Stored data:
+++
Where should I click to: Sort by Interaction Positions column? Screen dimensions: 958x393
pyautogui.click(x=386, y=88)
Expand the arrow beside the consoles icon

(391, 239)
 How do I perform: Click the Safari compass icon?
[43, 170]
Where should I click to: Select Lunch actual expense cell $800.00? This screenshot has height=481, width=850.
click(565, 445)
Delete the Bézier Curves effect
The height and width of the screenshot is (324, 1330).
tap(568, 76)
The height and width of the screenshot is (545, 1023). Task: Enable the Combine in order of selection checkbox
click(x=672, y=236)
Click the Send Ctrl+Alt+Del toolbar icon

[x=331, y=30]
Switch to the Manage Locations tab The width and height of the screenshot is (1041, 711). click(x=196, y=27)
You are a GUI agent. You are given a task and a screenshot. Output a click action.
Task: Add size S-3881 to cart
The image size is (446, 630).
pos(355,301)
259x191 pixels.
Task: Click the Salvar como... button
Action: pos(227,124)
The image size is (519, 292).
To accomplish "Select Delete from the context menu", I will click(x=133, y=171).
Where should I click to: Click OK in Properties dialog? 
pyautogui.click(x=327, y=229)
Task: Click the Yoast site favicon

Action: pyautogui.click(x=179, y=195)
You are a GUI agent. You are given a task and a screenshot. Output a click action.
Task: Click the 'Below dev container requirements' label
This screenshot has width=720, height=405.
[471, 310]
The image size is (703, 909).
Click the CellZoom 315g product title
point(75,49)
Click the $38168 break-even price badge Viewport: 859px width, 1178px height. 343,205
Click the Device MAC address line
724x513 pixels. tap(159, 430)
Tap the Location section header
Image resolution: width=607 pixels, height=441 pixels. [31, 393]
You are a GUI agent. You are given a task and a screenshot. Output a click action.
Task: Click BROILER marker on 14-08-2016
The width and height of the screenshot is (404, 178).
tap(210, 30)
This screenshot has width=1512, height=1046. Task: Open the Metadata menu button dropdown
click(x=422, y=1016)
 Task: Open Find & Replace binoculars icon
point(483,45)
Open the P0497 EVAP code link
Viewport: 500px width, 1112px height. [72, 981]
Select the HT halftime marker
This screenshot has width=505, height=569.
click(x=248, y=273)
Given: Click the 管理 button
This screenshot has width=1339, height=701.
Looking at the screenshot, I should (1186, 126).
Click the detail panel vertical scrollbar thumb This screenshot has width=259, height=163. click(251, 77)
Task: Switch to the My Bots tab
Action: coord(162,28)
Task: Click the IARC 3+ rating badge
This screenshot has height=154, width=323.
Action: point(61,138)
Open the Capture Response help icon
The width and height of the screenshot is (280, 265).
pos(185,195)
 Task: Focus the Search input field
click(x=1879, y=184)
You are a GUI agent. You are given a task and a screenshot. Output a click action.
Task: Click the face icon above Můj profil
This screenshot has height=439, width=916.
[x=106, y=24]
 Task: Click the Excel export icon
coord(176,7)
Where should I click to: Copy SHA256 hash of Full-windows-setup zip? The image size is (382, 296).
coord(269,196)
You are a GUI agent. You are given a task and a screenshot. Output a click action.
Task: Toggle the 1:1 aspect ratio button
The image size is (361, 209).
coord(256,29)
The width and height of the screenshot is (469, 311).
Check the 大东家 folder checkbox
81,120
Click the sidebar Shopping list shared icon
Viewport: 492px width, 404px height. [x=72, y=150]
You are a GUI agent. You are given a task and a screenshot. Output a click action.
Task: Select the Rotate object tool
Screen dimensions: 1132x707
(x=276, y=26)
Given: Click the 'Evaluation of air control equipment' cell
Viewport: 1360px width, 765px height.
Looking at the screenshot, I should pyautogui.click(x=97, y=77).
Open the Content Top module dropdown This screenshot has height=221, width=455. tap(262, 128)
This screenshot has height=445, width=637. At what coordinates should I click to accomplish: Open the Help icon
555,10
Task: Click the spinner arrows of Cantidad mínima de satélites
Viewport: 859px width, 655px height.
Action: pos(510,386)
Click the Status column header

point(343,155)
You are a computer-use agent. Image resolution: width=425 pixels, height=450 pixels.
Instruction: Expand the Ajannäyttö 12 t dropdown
+++
__AIM OF THE EXERCISE__: Precisely the line with "Task: Click the spinner" and the lines after it, up to the last line of the entries above, are to be reproduced, and nothing more.

__SOLUTION FOR THIS TASK__:
Task: Click the spinner arrows of Cantidad mínima de satélites
Viewport: 859px width, 655px height.
Action: pos(510,386)
Click the Status column header

point(343,155)
You are a computer-use agent. Image resolution: width=425 pixels, height=450 pixels.
Instruction: Expand the Ajannäyttö 12 t dropdown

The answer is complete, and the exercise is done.